YOUR GOAL >> Extract every line of the records below and reproduce each one word for word.

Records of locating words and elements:
** start **

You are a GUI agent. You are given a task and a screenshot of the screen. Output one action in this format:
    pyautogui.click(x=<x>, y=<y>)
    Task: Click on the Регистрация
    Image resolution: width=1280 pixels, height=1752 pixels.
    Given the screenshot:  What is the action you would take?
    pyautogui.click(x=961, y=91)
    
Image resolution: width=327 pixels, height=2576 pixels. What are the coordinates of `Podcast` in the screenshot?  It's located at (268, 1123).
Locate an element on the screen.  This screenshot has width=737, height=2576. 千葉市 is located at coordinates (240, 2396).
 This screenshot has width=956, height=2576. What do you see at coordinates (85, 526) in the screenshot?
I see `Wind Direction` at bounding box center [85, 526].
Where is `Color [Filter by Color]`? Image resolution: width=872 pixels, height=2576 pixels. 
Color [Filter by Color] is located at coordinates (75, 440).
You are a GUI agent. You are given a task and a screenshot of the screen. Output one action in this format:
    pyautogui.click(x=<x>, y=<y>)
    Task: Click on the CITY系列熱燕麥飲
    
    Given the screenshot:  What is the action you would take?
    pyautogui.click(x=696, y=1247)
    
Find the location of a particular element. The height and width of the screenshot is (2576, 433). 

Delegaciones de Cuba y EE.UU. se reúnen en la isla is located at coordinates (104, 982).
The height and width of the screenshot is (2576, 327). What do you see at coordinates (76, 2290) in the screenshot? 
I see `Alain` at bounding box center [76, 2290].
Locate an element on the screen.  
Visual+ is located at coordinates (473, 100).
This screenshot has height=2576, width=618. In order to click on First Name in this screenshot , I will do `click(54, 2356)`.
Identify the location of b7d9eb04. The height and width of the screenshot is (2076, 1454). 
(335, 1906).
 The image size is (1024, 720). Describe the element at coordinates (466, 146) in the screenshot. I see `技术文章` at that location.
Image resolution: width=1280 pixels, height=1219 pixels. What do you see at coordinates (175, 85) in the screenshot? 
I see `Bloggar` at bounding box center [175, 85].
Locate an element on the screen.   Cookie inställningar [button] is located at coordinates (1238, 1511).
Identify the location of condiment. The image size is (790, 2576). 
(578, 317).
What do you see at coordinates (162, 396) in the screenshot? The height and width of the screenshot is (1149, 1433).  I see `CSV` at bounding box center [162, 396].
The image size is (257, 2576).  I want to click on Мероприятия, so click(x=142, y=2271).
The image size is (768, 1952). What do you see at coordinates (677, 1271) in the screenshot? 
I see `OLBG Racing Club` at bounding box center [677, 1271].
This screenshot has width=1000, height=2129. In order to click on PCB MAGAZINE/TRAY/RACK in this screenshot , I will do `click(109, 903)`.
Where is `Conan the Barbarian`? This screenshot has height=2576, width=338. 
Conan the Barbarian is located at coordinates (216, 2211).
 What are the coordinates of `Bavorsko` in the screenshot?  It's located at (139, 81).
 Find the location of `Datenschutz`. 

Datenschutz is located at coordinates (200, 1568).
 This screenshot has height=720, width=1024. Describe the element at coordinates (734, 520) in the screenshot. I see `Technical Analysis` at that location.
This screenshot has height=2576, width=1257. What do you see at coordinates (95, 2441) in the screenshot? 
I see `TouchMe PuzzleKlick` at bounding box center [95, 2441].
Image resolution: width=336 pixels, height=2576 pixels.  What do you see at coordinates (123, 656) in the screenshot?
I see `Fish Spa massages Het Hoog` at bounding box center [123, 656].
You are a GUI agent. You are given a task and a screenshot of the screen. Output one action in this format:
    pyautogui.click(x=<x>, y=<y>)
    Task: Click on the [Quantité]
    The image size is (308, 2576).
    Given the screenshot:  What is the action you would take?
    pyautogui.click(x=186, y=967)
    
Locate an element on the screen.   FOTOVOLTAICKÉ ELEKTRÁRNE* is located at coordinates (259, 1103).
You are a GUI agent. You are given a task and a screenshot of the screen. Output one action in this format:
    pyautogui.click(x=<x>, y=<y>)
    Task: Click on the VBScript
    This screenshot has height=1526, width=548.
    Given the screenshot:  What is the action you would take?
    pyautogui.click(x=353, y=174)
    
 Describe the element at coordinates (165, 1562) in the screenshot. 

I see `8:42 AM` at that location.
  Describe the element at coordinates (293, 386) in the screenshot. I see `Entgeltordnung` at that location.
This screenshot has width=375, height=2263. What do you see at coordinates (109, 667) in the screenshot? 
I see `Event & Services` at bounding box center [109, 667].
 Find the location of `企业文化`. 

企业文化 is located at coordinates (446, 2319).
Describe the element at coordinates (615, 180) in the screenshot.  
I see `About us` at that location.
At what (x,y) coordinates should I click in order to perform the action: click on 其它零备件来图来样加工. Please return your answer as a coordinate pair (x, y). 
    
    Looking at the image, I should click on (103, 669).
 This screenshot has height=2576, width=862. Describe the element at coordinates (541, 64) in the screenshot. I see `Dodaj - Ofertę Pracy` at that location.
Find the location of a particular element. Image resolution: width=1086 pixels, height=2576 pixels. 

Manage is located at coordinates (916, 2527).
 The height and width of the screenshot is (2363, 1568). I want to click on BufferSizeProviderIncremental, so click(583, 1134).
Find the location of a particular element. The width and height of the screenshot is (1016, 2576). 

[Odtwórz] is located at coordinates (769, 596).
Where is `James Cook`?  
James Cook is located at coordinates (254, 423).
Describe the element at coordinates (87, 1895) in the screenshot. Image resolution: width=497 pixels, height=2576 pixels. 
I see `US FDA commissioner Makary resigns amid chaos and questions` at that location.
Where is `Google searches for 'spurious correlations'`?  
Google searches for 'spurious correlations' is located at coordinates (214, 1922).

** end **

OUTPUT >>
You are a GUI agent. You are given a task and a screenshot of the screen. Output one action in this format:
    pyautogui.click(x=<x>, y=<y>)
    Task: Click on the Регистрация
    Image resolution: width=1280 pixels, height=1752 pixels.
    Given the screenshot:  What is the action you would take?
    pyautogui.click(x=961, y=91)
    
Image resolution: width=327 pixels, height=2576 pixels. What are the coordinates of `Podcast` in the screenshot?  It's located at (268, 1123).
Locate an element on the screen.  This screenshot has width=737, height=2576. 千葉市 is located at coordinates (240, 2396).
 This screenshot has width=956, height=2576. What do you see at coordinates (85, 526) in the screenshot?
I see `Wind Direction` at bounding box center [85, 526].
Where is `Color [Filter by Color]`? Image resolution: width=872 pixels, height=2576 pixels. 
Color [Filter by Color] is located at coordinates (75, 440).
You are a GUI agent. You are given a task and a screenshot of the screen. Output one action in this format:
    pyautogui.click(x=<x>, y=<y>)
    Task: Click on the CITY系列熱燕麥飲
    
    Given the screenshot:  What is the action you would take?
    pyautogui.click(x=696, y=1247)
    
Find the location of a particular element. The height and width of the screenshot is (2576, 433). 

Delegaciones de Cuba y EE.UU. se reúnen en la isla is located at coordinates (104, 982).
The height and width of the screenshot is (2576, 327). What do you see at coordinates (76, 2290) in the screenshot? 
I see `Alain` at bounding box center [76, 2290].
Locate an element on the screen.  
Visual+ is located at coordinates (473, 100).
This screenshot has height=2576, width=618. In order to click on First Name in this screenshot , I will do `click(54, 2356)`.
Identify the location of b7d9eb04. The height and width of the screenshot is (2076, 1454). 
(335, 1906).
 The image size is (1024, 720). Describe the element at coordinates (466, 146) in the screenshot. I see `技术文章` at that location.
Image resolution: width=1280 pixels, height=1219 pixels. What do you see at coordinates (175, 85) in the screenshot? 
I see `Bloggar` at bounding box center [175, 85].
Locate an element on the screen.   Cookie inställningar [button] is located at coordinates (1238, 1511).
Identify the location of condiment. The image size is (790, 2576). 
(578, 317).
What do you see at coordinates (162, 396) in the screenshot? The height and width of the screenshot is (1149, 1433).  I see `CSV` at bounding box center [162, 396].
The image size is (257, 2576).  I want to click on Мероприятия, so click(x=142, y=2271).
The image size is (768, 1952). What do you see at coordinates (677, 1271) in the screenshot? 
I see `OLBG Racing Club` at bounding box center [677, 1271].
This screenshot has width=1000, height=2129. In order to click on PCB MAGAZINE/TRAY/RACK in this screenshot , I will do `click(109, 903)`.
Where is `Conan the Barbarian`? This screenshot has height=2576, width=338. 
Conan the Barbarian is located at coordinates (216, 2211).
 What are the coordinates of `Bavorsko` in the screenshot?  It's located at (139, 81).
 Find the location of `Datenschutz`. 

Datenschutz is located at coordinates (200, 1568).
 This screenshot has height=720, width=1024. Describe the element at coordinates (734, 520) in the screenshot. I see `Technical Analysis` at that location.
This screenshot has height=2576, width=1257. What do you see at coordinates (95, 2441) in the screenshot? 
I see `TouchMe PuzzleKlick` at bounding box center [95, 2441].
Image resolution: width=336 pixels, height=2576 pixels.  What do you see at coordinates (123, 656) in the screenshot?
I see `Fish Spa massages Het Hoog` at bounding box center [123, 656].
You are a GUI agent. You are given a task and a screenshot of the screen. Output one action in this format:
    pyautogui.click(x=<x>, y=<y>)
    Task: Click on the [Quantité]
    The image size is (308, 2576).
    Given the screenshot:  What is the action you would take?
    pyautogui.click(x=186, y=967)
    
Locate an element on the screen.   FOTOVOLTAICKÉ ELEKTRÁRNE* is located at coordinates (259, 1103).
You are a GUI agent. You are given a task and a screenshot of the screen. Output one action in this format:
    pyautogui.click(x=<x>, y=<y>)
    Task: Click on the VBScript
    This screenshot has height=1526, width=548.
    Given the screenshot:  What is the action you would take?
    pyautogui.click(x=353, y=174)
    
 Describe the element at coordinates (165, 1562) in the screenshot. 

I see `8:42 AM` at that location.
  Describe the element at coordinates (293, 386) in the screenshot. I see `Entgeltordnung` at that location.
This screenshot has width=375, height=2263. What do you see at coordinates (109, 667) in the screenshot? 
I see `Event & Services` at bounding box center [109, 667].
 Find the location of `企业文化`. 

企业文化 is located at coordinates (446, 2319).
Describe the element at coordinates (615, 180) in the screenshot.  
I see `About us` at that location.
At what (x,y) coordinates should I click in order to perform the action: click on 其它零备件来图来样加工. Please return your answer as a coordinate pair (x, y). 
    
    Looking at the image, I should click on (103, 669).
 This screenshot has height=2576, width=862. Describe the element at coordinates (541, 64) in the screenshot. I see `Dodaj - Ofertę Pracy` at that location.
Find the location of a particular element. Image resolution: width=1086 pixels, height=2576 pixels. 

Manage is located at coordinates (916, 2527).
 The height and width of the screenshot is (2363, 1568). I want to click on BufferSizeProviderIncremental, so click(583, 1134).
Find the location of a particular element. The width and height of the screenshot is (1016, 2576). 

[Odtwórz] is located at coordinates (769, 596).
Where is `James Cook`?  
James Cook is located at coordinates (254, 423).
Describe the element at coordinates (87, 1895) in the screenshot. Image resolution: width=497 pixels, height=2576 pixels. 
I see `US FDA commissioner Makary resigns amid chaos and questions` at that location.
Where is `Google searches for 'spurious correlations'`?  
Google searches for 'spurious correlations' is located at coordinates (214, 1922).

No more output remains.